Some applications may require limited information on certain parts of the sentence, and need these results fast. For e.g., Search Engines can produce better results if, for instance, they are aware of the "Named Entities" that can answer "who" or "where" questions (for e.g., Noun Phrases that indicate name or place) related to the sentence. This has resulted in the emergence of high-speed Shallow parsers that focus on identifying only certain components (say, Noun Phrases) of a sentence. However, the question arises whether one can get the parts right without being aware of the whole. The fact is that natural languages are very complex and simple rules result in high error rates (and hopelessly wrong results at times). Applications that use Shallow Parsers will make a trade-off between this higher error rate and speed of processing. In the following sentence, consider what one can figure out about the 'sender' or the 'receiver' of the flowers if information about the whole tree is unavailable (the sentence contains an embedded clause with a passive in a 'reduced' form).

  • The florist sent the flowers was very pleased.[9]
  • Deep parsers, on the other hand, tend to be slower as they try to derive the parse-tree for the entire sentence, and this may involve a slower process of generating multiple "candidates" and then pruning defective parse-trees (most parsers will identify the "best-fit" candidate in the final pass). However, it must be noted that even Deep parsers are far from perfect - few can reliably handle the complex sentences found in the "real world".

    Further, many downstream applications need much more information than is provided by most parsers. For instance, information on Gaps and Trace Chains is crucial for a sophisticated Machine Translation application. In the absence of this information it will be difficult to determine the semantic subject ('who' sent the flowers - an undefined entity in this case) and semantic object ('what' was sent, and 'who' was the recipient) of the embedded clause in the sentence below.
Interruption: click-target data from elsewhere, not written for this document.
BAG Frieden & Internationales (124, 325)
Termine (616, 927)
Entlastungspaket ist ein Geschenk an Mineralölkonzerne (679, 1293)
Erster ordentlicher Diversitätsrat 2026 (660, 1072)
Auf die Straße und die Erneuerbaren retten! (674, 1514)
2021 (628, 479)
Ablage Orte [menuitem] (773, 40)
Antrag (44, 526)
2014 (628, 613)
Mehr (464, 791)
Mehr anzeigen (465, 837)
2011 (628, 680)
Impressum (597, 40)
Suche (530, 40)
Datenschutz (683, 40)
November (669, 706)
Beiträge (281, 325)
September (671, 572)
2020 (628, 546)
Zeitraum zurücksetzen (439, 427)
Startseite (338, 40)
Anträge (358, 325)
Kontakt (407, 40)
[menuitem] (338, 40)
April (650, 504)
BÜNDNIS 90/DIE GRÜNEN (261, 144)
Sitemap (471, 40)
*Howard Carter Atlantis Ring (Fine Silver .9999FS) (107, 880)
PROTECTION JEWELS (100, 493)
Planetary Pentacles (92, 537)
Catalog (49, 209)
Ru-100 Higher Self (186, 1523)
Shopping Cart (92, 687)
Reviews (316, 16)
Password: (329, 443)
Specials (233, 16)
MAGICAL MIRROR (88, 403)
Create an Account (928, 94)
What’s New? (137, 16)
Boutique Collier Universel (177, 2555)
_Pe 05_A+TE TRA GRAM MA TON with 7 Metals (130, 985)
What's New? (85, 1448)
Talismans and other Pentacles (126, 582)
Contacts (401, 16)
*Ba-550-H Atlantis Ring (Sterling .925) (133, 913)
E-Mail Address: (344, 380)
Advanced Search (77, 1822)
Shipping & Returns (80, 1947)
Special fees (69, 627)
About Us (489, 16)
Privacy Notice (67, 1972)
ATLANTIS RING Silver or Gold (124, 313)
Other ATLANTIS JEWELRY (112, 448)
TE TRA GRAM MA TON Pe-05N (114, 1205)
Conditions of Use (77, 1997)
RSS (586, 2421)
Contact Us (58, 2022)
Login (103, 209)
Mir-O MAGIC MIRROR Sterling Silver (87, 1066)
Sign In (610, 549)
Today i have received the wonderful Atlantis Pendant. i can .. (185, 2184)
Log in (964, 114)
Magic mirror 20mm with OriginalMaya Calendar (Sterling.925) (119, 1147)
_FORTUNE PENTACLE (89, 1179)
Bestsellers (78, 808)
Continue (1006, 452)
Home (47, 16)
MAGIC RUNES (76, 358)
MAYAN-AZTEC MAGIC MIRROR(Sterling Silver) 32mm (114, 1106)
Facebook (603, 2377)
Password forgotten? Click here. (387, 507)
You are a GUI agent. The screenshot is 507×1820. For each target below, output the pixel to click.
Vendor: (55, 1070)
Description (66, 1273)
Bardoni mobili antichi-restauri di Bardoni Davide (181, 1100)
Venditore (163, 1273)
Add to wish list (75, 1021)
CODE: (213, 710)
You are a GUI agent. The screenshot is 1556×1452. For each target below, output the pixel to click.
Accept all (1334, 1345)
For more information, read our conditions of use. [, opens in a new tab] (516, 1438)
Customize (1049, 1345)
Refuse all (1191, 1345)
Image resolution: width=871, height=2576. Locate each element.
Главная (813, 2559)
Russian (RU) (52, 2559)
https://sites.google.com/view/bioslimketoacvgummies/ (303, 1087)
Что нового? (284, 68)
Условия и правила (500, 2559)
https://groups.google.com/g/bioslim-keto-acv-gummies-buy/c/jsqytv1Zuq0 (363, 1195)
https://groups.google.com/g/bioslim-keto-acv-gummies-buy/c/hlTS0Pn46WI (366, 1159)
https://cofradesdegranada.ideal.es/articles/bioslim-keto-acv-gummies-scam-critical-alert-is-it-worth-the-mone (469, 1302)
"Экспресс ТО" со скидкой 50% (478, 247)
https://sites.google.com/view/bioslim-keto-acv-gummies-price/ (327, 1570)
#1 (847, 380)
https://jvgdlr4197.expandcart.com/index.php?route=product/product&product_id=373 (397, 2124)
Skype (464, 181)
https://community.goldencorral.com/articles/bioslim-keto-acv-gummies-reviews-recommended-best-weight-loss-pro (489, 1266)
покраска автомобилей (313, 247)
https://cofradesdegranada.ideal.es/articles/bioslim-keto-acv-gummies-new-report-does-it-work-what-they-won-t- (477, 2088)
Hence, it is not surprising that many Machine Translation programs do a poor job of translating this sentence.

  • The florist sent the flowers was very pleased.[9]
  • Simple rules cannot be used to determine that 'the florist' is not the semantic subject of the embedded clause (it happens to be a semantic object in this case). This is because there is no 'scaffolding' in the above sentence to signal the onset of an embedded clause (or that it is in Passive Voice).


    References

    1. [Chomsky1980a] Chomsky N.. On Binding. Linguistic Inquiry. 1980;11:1-46.
    2. [Chomsky1980b] Chomsky N.. Rules and Representations. New York: Columbia University Press; 1980.
    3. [Chomsky1981] Chomsky N.. Lectures on Government and Binding: The Pisa lectures. Seventh 1993 ed. Berlin; New York: Mouton de Gruyter; 1981.
    4. [Chomsky1981b] Chomsky N.. Principles and Parameters in syntactic theory. In: Hornstein N., Lightfoot D., editors. Explanations in Linguistics. London: Longman; 1981.
    5. [Chomsky1982] Chomsky N.. Some consequences of the Theory of Government and Binding. Vol Linguistic Inquiry Monograph 6. Cambridge, MA: MIT Press; 1982.
    6. [Chomsky1986] Chomsky N.. Barriers. Vol Linguistic Inquiry Monograph 13. Cambridge, MA: MIT Press; 1986.
    7. [Chomsky1995] Chomsky N.. The Minimalist Program. Cambridge, MA: MIT Press; 1995.
    8. [Chomsky2000] Chomsky N.. New horizons in the study of language and mind. Cambridge, UK: Cambridge University Press; 2000.
    9. [RaynerCarlsonFrazier1983] Rayner K, Carlson M, Frazier L.. The Interaction of Syntax and Semantics during Sentence Processing: Eye Movements in the Analysis of Semantically Biased Sentences. Journal of Verbal Learning and Verbal Behavior. 1983;22:358-374.